Computational screening for natural compounds as potential immune checkpoint inhibitors against TIGIT, a new avenue in cancer immunotherapy

Abstract

The TIGIT-PVR signalling pathway is a key mechanism of tumour immune evasion, making it an attractive target for cancer immunotherapy. Despite the recent advances in anti-TIGIT antibodies, monoclonal antibody-based therapeutics present significant challenges because of their immunogenicity and immune-related side effects. This study presents a new path involving natural compounds as potential small molecule inhibitors of TIGIT, providing a possible alternative to antibodies in cancer immunotherapy. Through a comprehensive in silico workflow combining structure-based virtual screening, ADMET analysis, Molecular docking and molecular dynamics simulations, six promising candidates, mostly of bacterial origin, were identified: Neomycin K, 4′-Deoxybutirosin A, 5-Glucosyl-neamine, S-11-A, 12-carbamoylstreptothricin E acid, and Zwittermicin A. These candidates demonstrated favourable binding energies, stable interactions, and the capacity to block TIGIT-PVR signalling. The compounds can potentially compete with PVR to bind to TIGIT, limiting the formation of the TIGIT-PVR complex, which typically activates an inhibitory cascade in T cells and NK cells, reducing their anti-tumour activity. By disrupting this interaction, the identified compounds have the potential to stimulate T cell and NK cell responses against cancer cells. Such natural compounds potentially provide better tissue penetration and reduced immunogenicity compared to conventional antibody therapies. The discovery of bacterial-derived compounds as TIGIT inhibitors presents a new direction in the investigation of microbial metabolites for cancer immunotherapy.
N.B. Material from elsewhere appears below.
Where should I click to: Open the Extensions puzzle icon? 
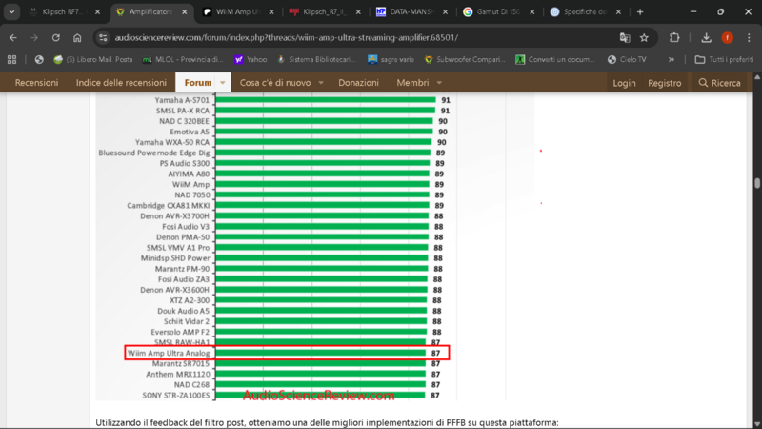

This strategy not only identifies a new class of TIGIT inhibitors but also provides a robust computational framework for discovering and characterizing small molecule immune checkpoint inhibitors, paving the way for subsequent experimental validation to explore their efficacy in restoring anti-tumour immune responses and improving clinical outcomes for cancer patients. © The Author(s), under exclusive licence to Springer Nature Switzerland AG 2025.